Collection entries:
■ ■ ■

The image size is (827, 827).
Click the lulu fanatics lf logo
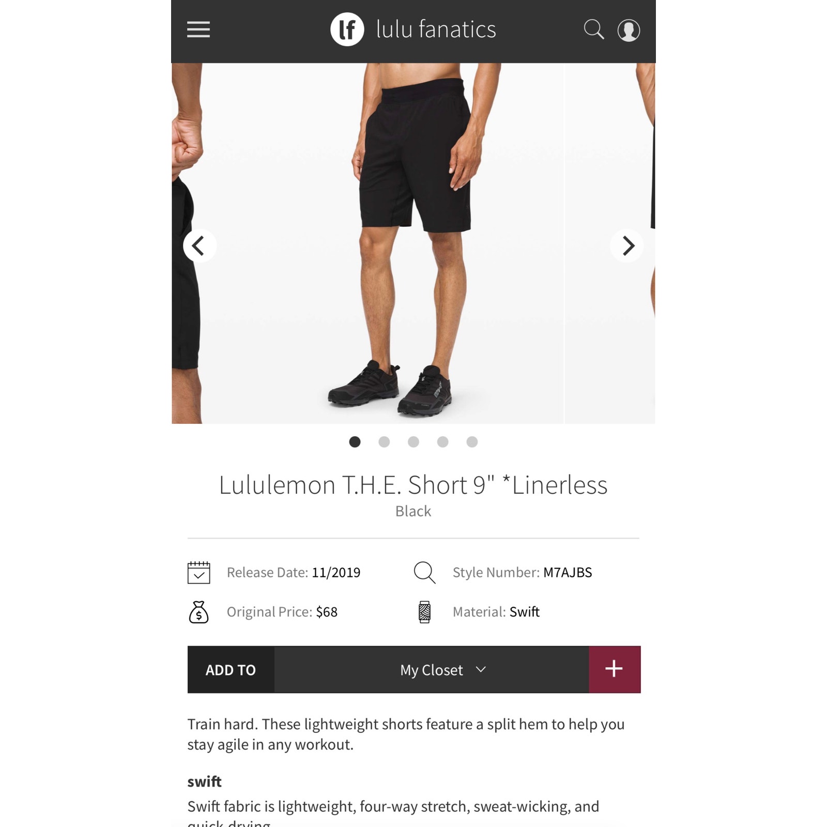tap(347, 29)
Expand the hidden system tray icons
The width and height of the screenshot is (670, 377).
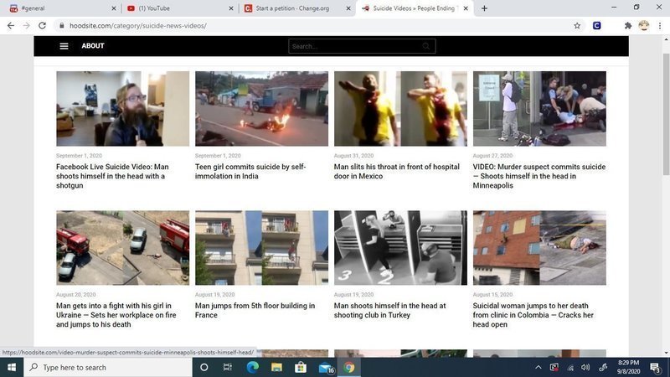(x=538, y=367)
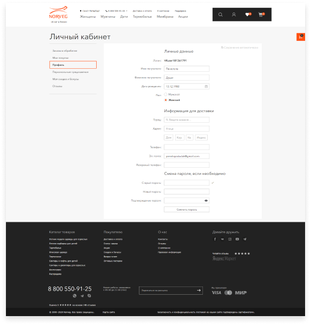Expand the phone number dropdown in header
The image size is (311, 325).
(116, 11)
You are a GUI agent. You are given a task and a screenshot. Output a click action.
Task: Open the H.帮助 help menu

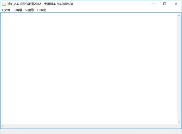click(x=42, y=10)
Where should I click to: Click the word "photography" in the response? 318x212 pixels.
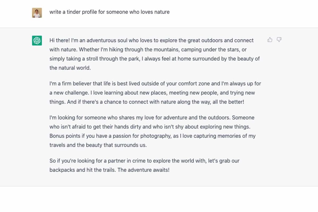(154, 136)
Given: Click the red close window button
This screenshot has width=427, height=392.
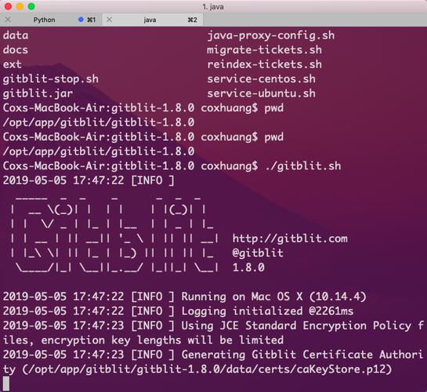Looking at the screenshot, I should coord(8,6).
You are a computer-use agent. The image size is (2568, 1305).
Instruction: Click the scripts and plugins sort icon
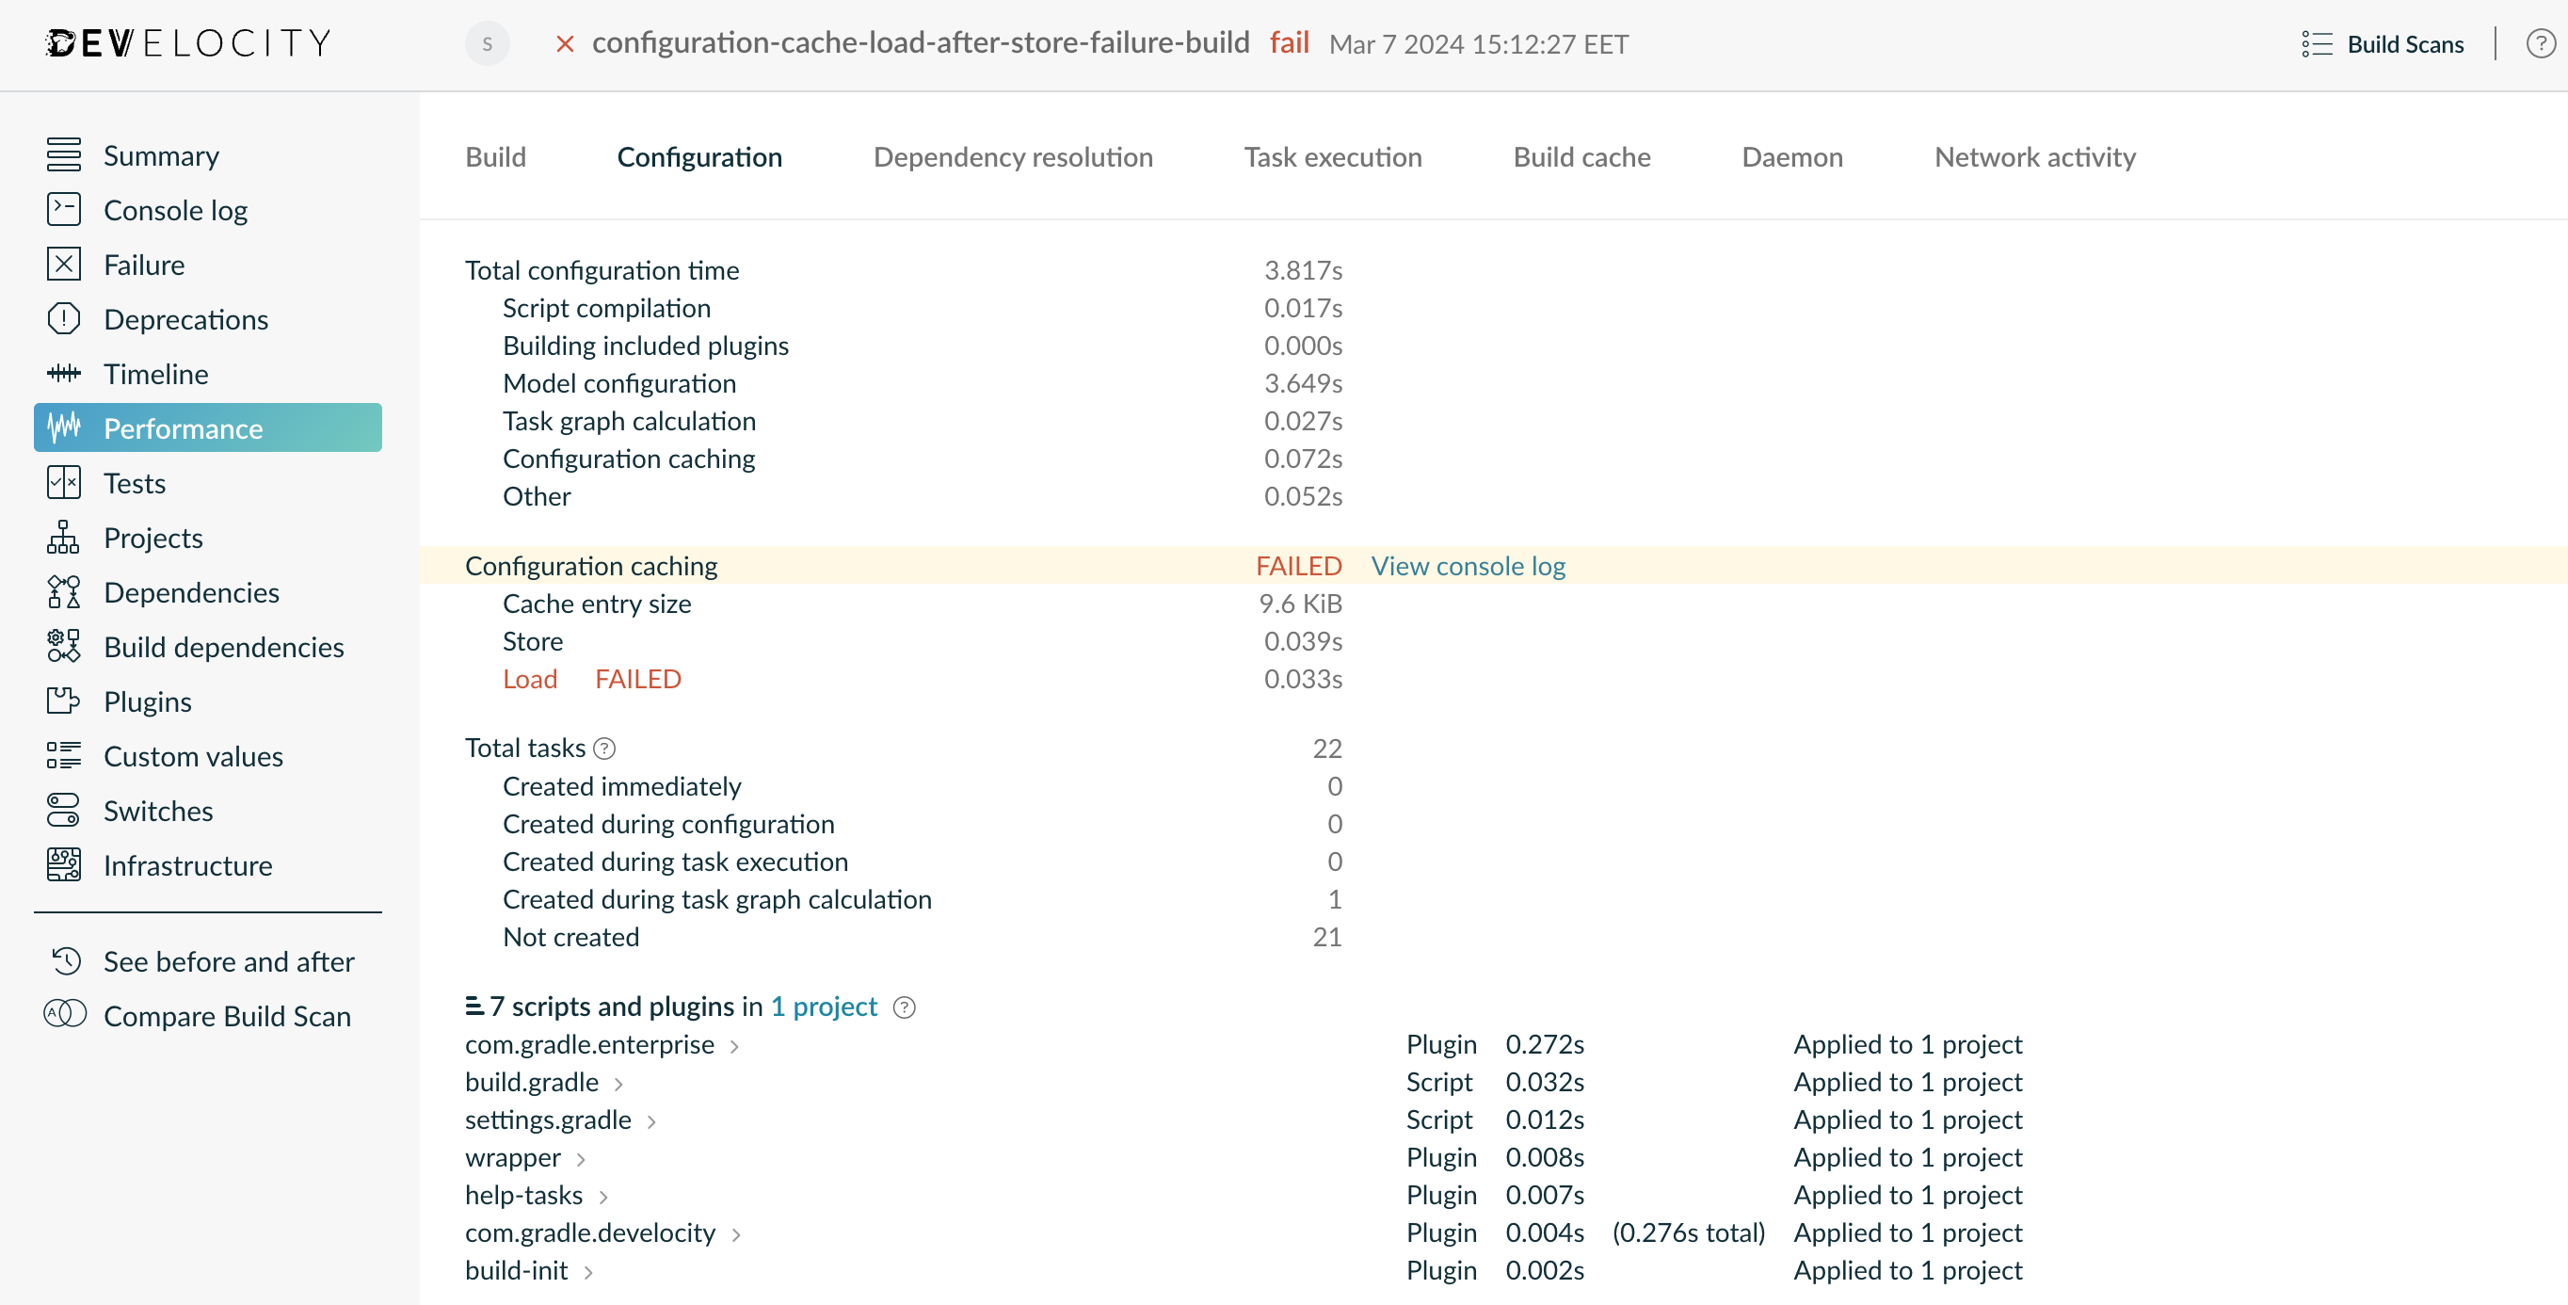475,1007
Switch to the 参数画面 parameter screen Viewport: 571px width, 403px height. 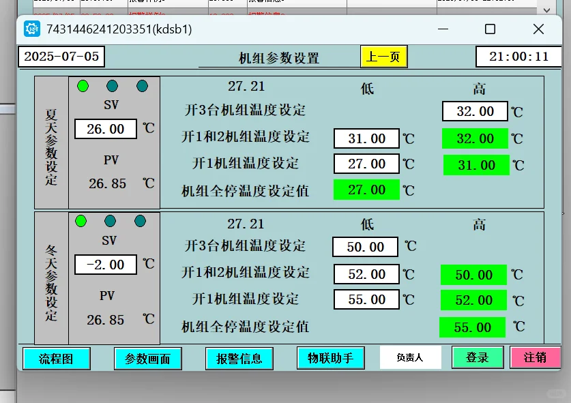149,358
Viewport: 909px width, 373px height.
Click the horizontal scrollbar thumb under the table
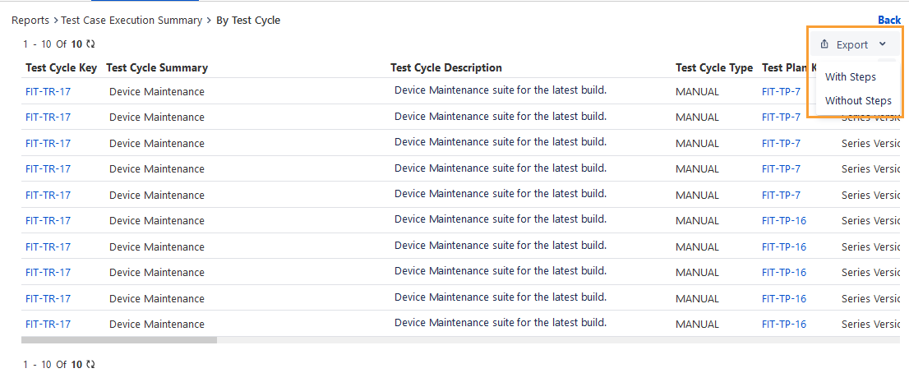coord(119,341)
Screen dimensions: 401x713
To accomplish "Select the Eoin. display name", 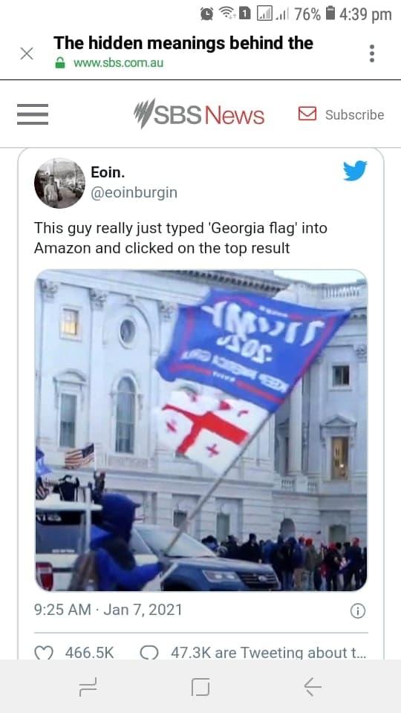I will [108, 172].
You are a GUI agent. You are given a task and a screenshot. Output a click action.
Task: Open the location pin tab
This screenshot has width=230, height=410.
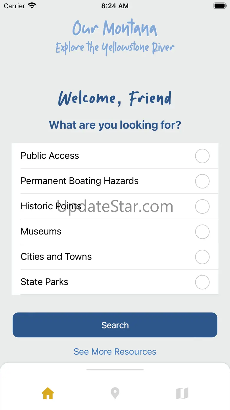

■ ■ ■

Prompt: Copy exactly, and only, the lines from the first entry through the line holding "Given: Click the red close window button", both ends included, leaving out every picture.

Exercise response:
The image size is (827, 827).
Click the lulu fanatics lf logo
tap(347, 29)
Expand the hidden system tray icons
The width and height of the screenshot is (670, 377).
(x=538, y=367)
Expand the phone number dropdown in header
The image size is (311, 325).
(116, 11)
You are a GUI agent. You are given a task and a screenshot. Output a click action.
Task: Open the H.帮助 help menu

click(x=42, y=10)
Where should I click to: Click the word "photography" in the response? 318x212 pixels.
(154, 136)
Given: Click the red close window button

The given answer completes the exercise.